## DIRECTION A
Recast the rows of on-screen click instructions below as a Markdown table with the columns Number and Record line. Give each non-blank line its own table entry, and leave out the pictures.

--- Start of TEXT ---

'Oracle JOIN that include NULLS?
I have the following simple SELECT Statement:
SELECT COUNT (*)
FROM EPS_PROPOSAL prop
WHERE prop.REQUESTED_START_DATE_INITIAL >= DATE '2018-10-01';
-- 2183
Now, I have 2 additional tables that I'd like to join to my EPS_PROPOSAL table.
BUDGET_DOCUMENT and BUDGET
The relationship between the 3 tables is so:
EPS_PROPOSAL.DOCUMENT_NUMBER ===> BUDGET_DOCUMENT.PARENT_DOCUMENT_KEY
BUDGET_DOCUMENT.DOCUMENT_NUMBER ===> BUDGET.DOCUMENT_NUMBER
Given this relationship, I'm not understanding the following result:
SELECT COUNT (*)
FROM EPS_PROPOSAL prop
JOIN BUDGET_DOCUMENT doc on prop.DOCUMENT_NUMBER = doc.PARENT_DOCUMENT_KEY
JOIN BUDGET bud on doc.DOCUMENT_NUMBER = bud.DOCUMENT_NUMBER
WHERE prop.REQUESTED_START_DATE_INITIAL >= DATE '2018-10-01' AND bud.FINAL_VERSION_FLAG = 'Y';
-- 1585
Looking into the actual records of the later SELECT statement, I'm noticing that it is leaving out all records where BUDGET.TOTAL_COST is NULL AND BUDGET.FINAL_VERSION_FLAG is NULL.

--- End of TEXT ---

## DIRECTION B
In the Oracle JOIN question above, rewrite the paragraph beginning "Looking into the actual records" more briefly, keeping its main facts.

--- Start of STORED DATA ---

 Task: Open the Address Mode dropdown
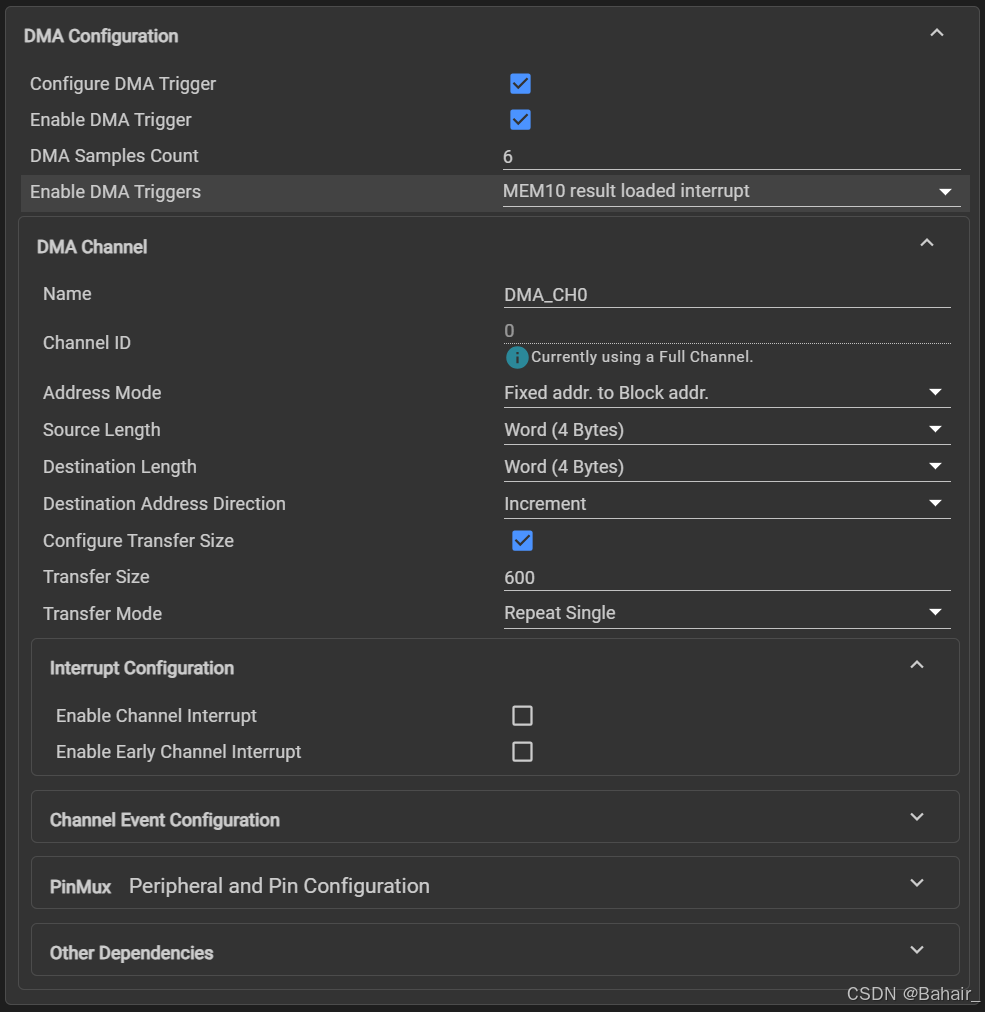coord(726,393)
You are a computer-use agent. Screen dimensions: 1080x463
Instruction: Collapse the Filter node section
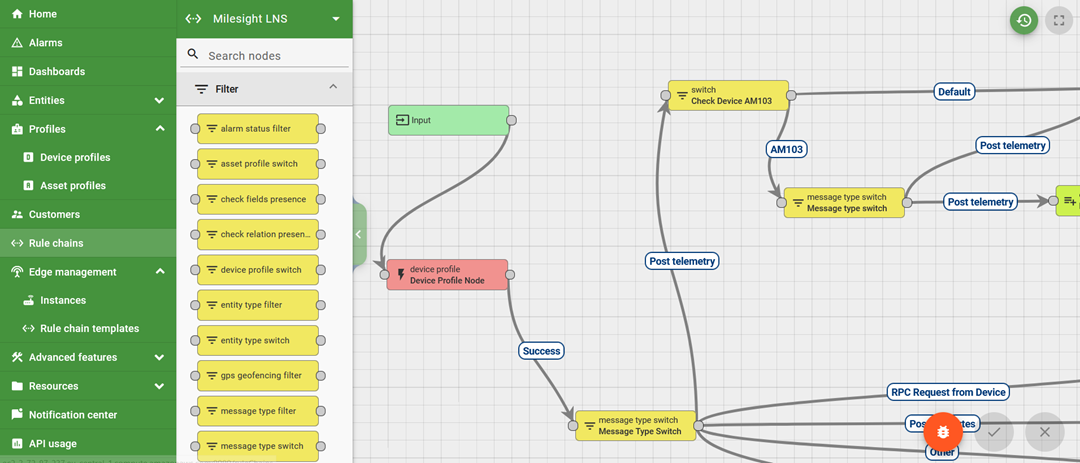[x=333, y=88]
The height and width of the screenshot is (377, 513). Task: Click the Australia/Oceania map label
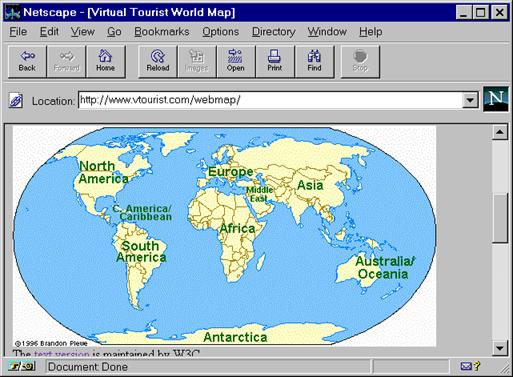click(385, 268)
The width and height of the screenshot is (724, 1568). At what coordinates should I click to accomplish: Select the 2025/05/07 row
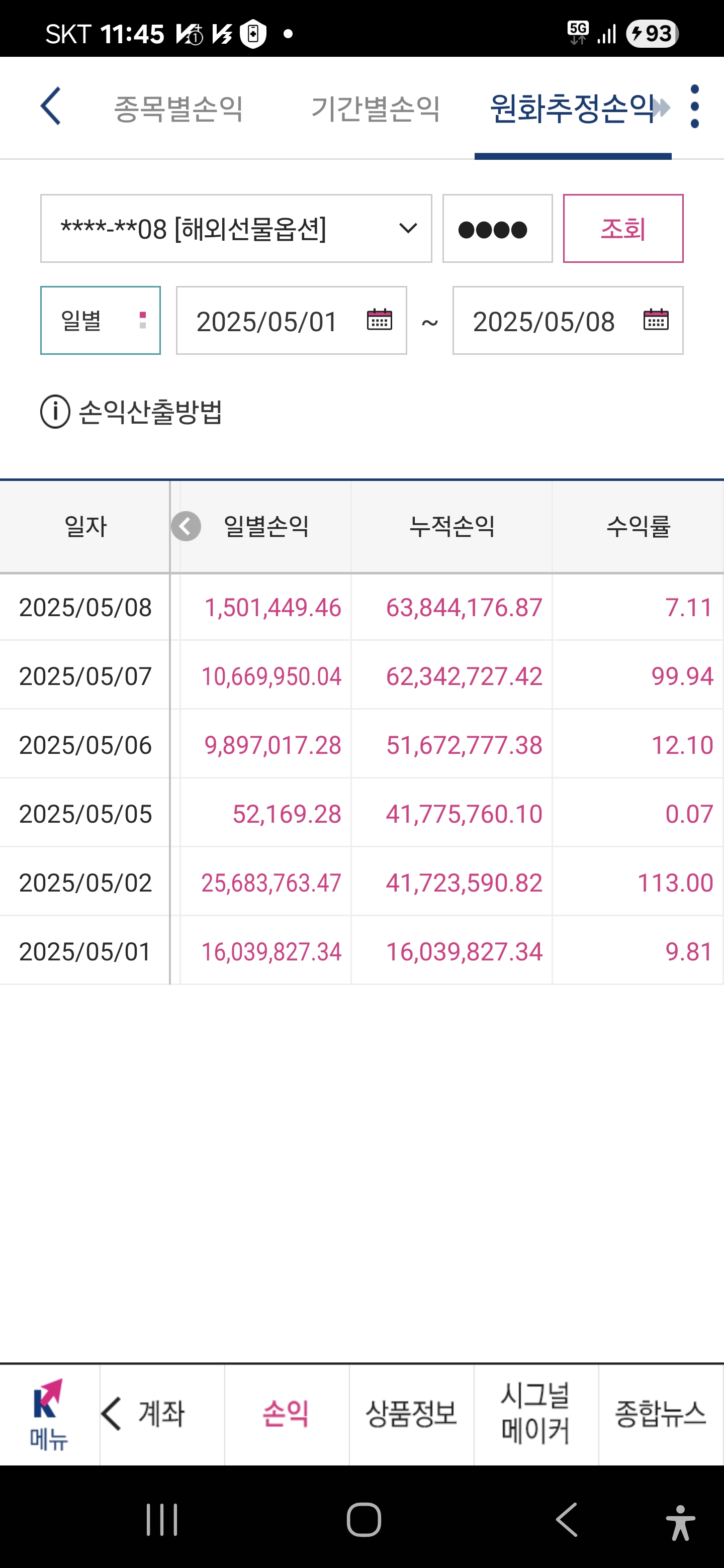(x=361, y=675)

--- End of STORED DATA ---

## FULL SOLUTION A
| Number | Record line |
|---|---|
| 1 |  Task: Open the Address Mode dropdown |
| 2 | coord(726,393) |
| 3 | You are a computer-use agent. Screen dimensions: 1080x463 |
| 4 | Instruction: Collapse the Filter node section |
| 5 | [x=333, y=88] |
| 6 | The height and width of the screenshot is (377, 513). Task: Click the Australia/Oceania map label |
| 7 | click(385, 268) |
| 8 | The width and height of the screenshot is (724, 1568). At what coordinates should I click to accomplish: Select the 2025/05/07 row |
| 9 | (x=361, y=675) |

## FULL SOLUTION B
The records of the later SELECT statement exclude every record where BUDGET.TOTAL_COST and BUDGET.FINAL_VERSION_FLAG are both NULL.